Alors, la SSR va-t-elle pouvoir fonctionner comme avant? Sûrement pas! Car la révolution numérique a bouleversé toutes les habitudes de consommation des médias dans le suivi de l’actualité. Elle marque le triomphe de l’internet, loin devant la radio, la télévision et enfin la presse écrite. Selon une étude de l’Université de Zurich, les jeunes de 15 à 34 ans s’informent d’abord en ligne: ils passent plus de quatre heures par jour à surfer, beaucoup plus qu’ils n’écoutent la radio (cent dix minutes) et ne regardent la télévision (huitante minutes). Pour la SSR, ce constat est inquiétant. Ses vecteurs de diffusion ne touchent plus les jeunes, d’autant plus que ceux-ci ne consultent que très peu les sites de la SSR.
Dans son rapport, le Conseil fédéral formule une douzaine de pistes sur lesquelles il souhaite que la SSR s’engage. Il les appelle des «orientations», dont certaines sont des critiques implicites de la politique actuelle de la direction générale. «L’un des plus grands défis est d’atteindre les jeunes, y compris ceux qui ont un passé migratoire», peut-on y lire. Aux yeux du gouvernement, la SSR a un rôle d’intégration à jouer et elle devra l’assumer davantage à l’avenir. Il attend aussi d’elle qu’elle développe les échanges entre régions linguistiques.
Sur le plan du divertissement, le Conseil fédéral confirme que celui-ci est un «domaine important» des programmes. Mais il demande aussi que la SSR – en tant qu’institution de service public – se distingue davantage des chaînes privées. Il estime qu’il faut «réévaluer de manière critique» l’achat de productions à l’étranger, à commencer par les séries et autres sitcoms. A lire entre les lignes, le gouvernement n’est pas loin d’estimer que des formats comme The Voice n’ont rien à faire sur une chaîne publique. Il se demande même si la nouvelle concession – celle qui doit entrer en vigueur en 2018 – devrait comprendre des directives à ce sujet!
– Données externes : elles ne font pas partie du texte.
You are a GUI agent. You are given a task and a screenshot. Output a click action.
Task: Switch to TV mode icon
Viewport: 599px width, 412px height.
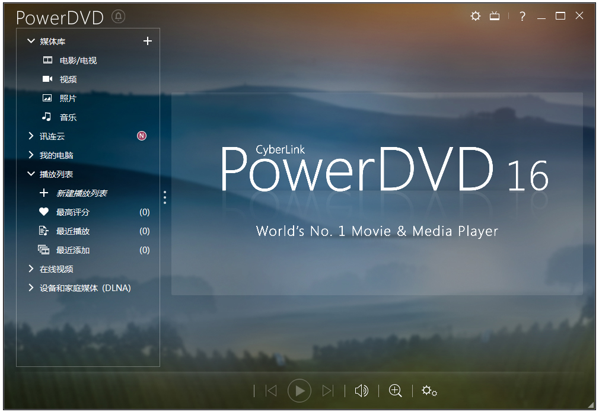coord(495,17)
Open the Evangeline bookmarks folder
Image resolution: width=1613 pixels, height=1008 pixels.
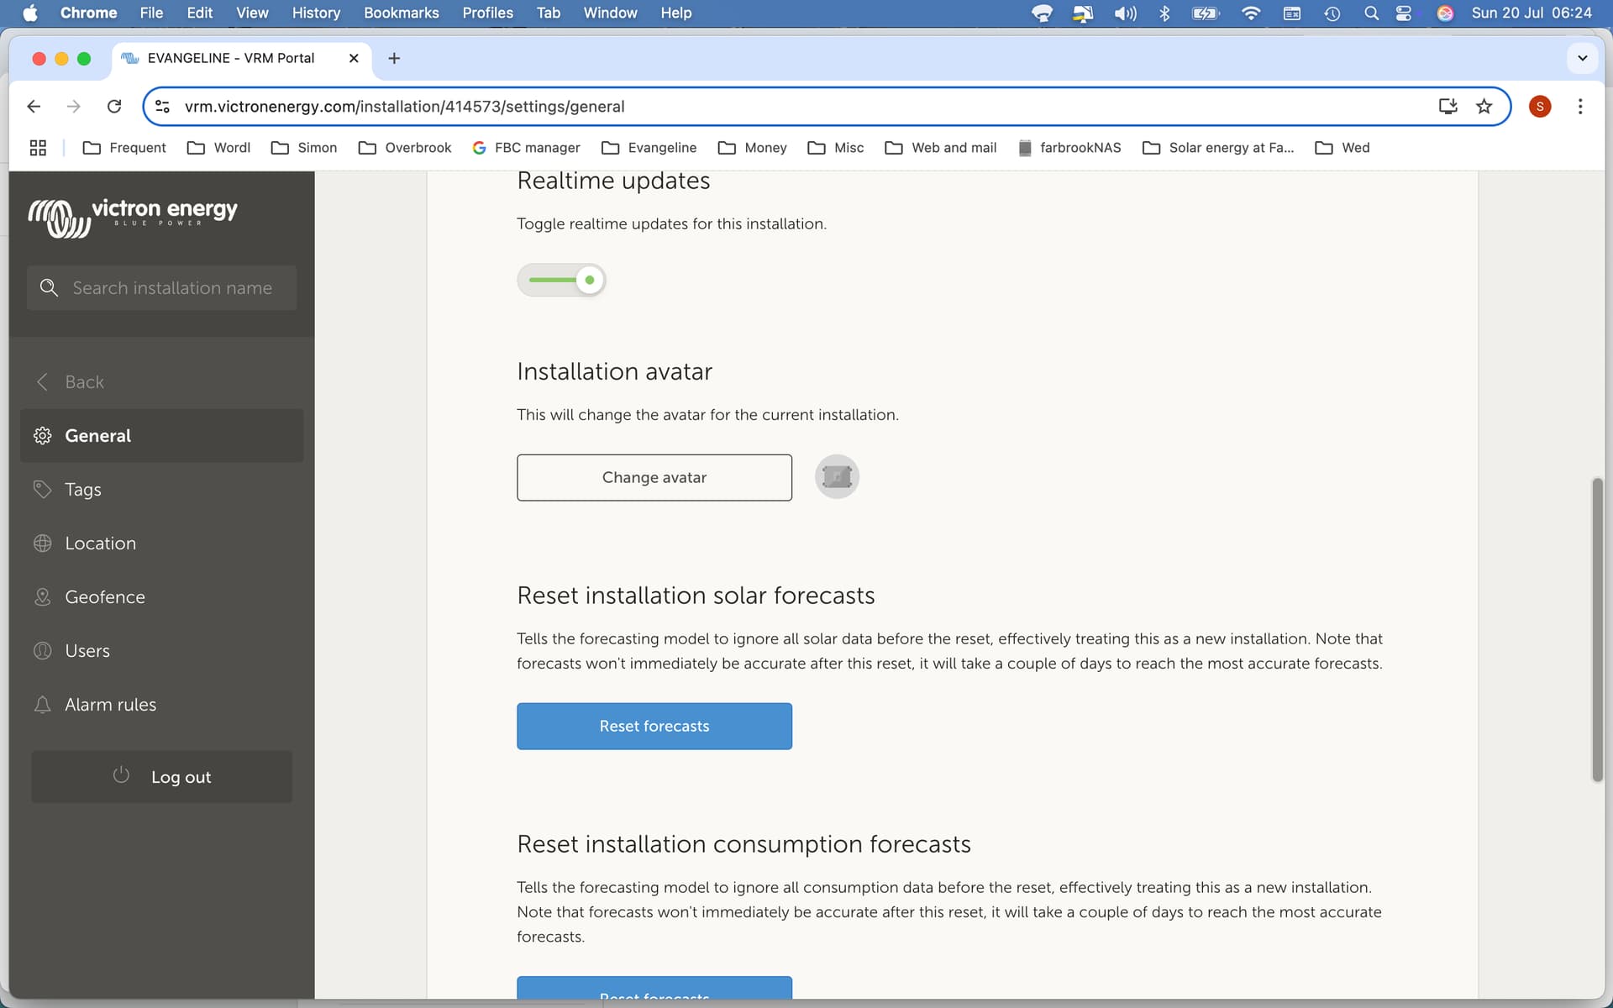(649, 148)
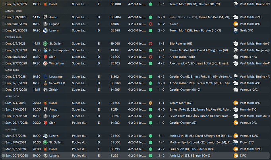Click the rain weather icon showing Pluie 13°C
Screen dimensions: 271x160
point(236,142)
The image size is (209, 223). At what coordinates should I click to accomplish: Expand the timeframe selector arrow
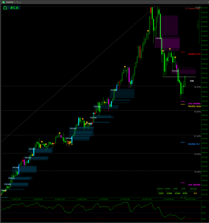tap(20, 2)
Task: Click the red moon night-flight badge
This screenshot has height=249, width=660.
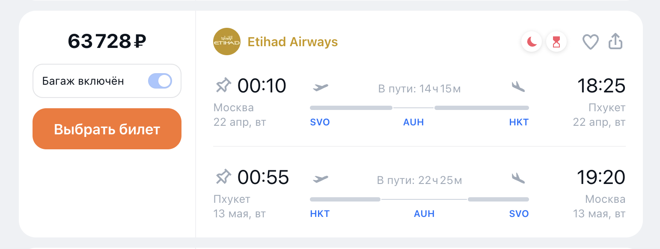Action: 532,42
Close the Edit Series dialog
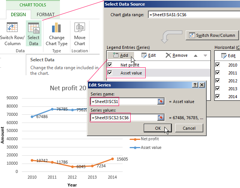Viewport: 240px width, 188px height. [202, 85]
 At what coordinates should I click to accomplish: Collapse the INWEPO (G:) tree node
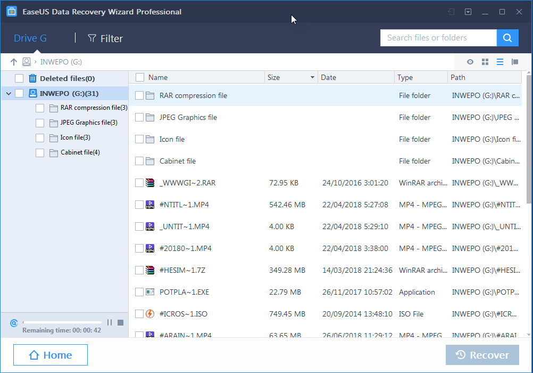coord(8,94)
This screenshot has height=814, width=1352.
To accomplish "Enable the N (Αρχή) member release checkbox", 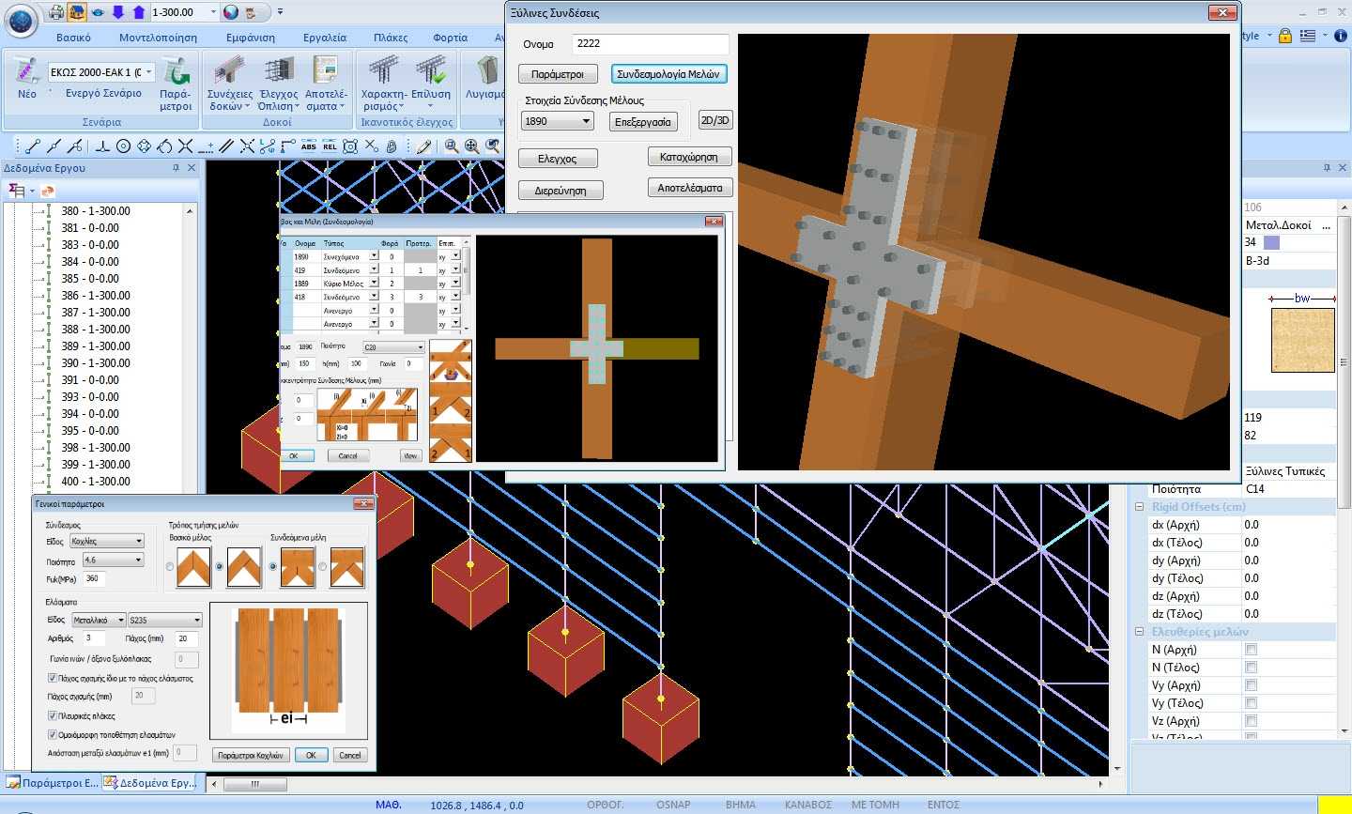I will click(1251, 650).
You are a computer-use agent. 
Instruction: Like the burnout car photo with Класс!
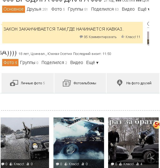click(72, 164)
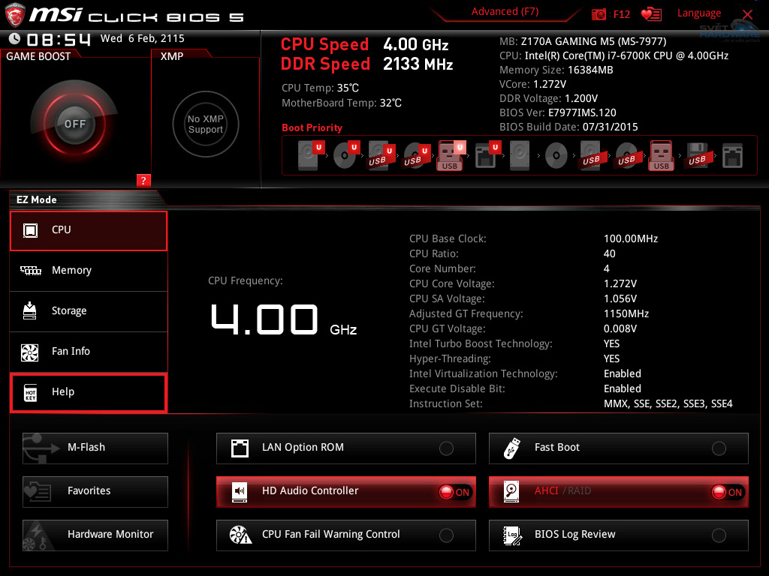
Task: Open the Memory section in sidebar
Action: point(88,270)
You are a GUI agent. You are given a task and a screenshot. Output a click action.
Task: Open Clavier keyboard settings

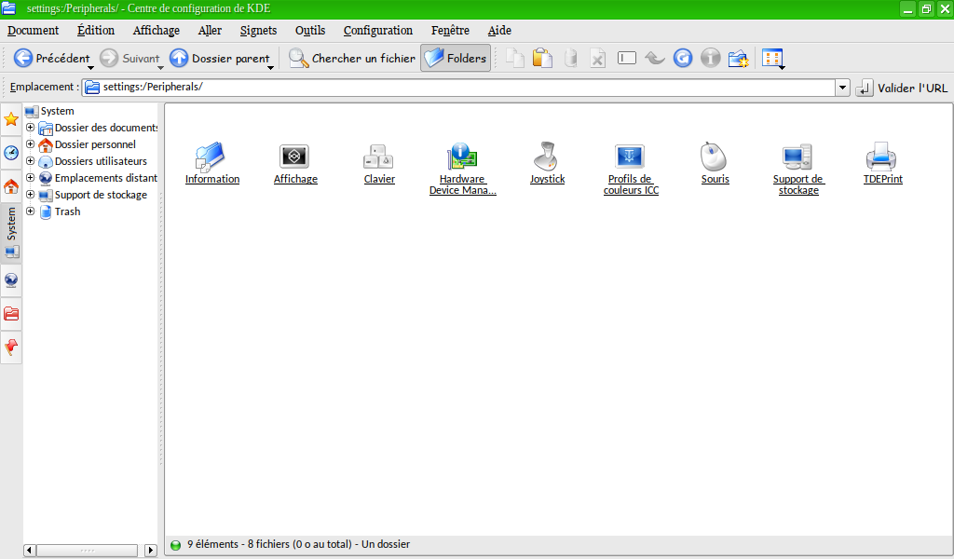pos(379,157)
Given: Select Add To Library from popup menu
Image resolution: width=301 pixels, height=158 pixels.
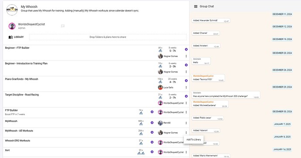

Tout se jouera sur l’internet
Concernant le financement, le Conseil fédéral fait confiance au système mixte actuel, axé sur la redevance et la publicité. Il a vite écarté la proposition du laboratoire d’idées Avenir Suisse, qui voulait réduire la SSR à un fournisseur de contenus, et l’option d’un modèle dual réservant la redevance au secteur public et la publicité aux médias privés. Cela dit, il fait clairement savoir que la SSR n’aura pas davantage de moyens à l’avenir.
Elle devra se contenter d’un socle de «1,2 milliard de francs» – c’est légèrement plus aujourd’hui – au titre de la redevance, à quoi s’ajouteront les recettes publicitaires. Dans l’immédiat, le gouvernement maintient son interdiction de la publicité sur le Net, cela pour une durée de trois à cinq ans, période après laquelle il faudra reconsidérer la situation.
Car, à l’avenir, tout se jouera sur l’internet. Ce qui ne plaira guère aux éditeurs privés, qui s’y opposent farouchement, mais le rapport incite la SSR à investir davantage ce vecteur. Et pour financer cet effort, il pourrait revoir son offre de télévision linéaire. Faut-il y voir le début de la fin pour les deuxièmes chaînes de télévision? Le rapport ne le dit pas ainsi, mais il le laisse penser.
Quoi qu’il en soit, la SSR doit redescendre de son piédestal, quitter l’attitude du faiseur de contenus qui sait mieux que quiconque ce que veut son public. Pour mieux légitimer le service public, la SSR a tout intérêt à dialoguer davantage avec le monde politique tout comme avec la population: surtout les 49,7% de votants qui ont rejeté la nouvelle redevance en juin 2015.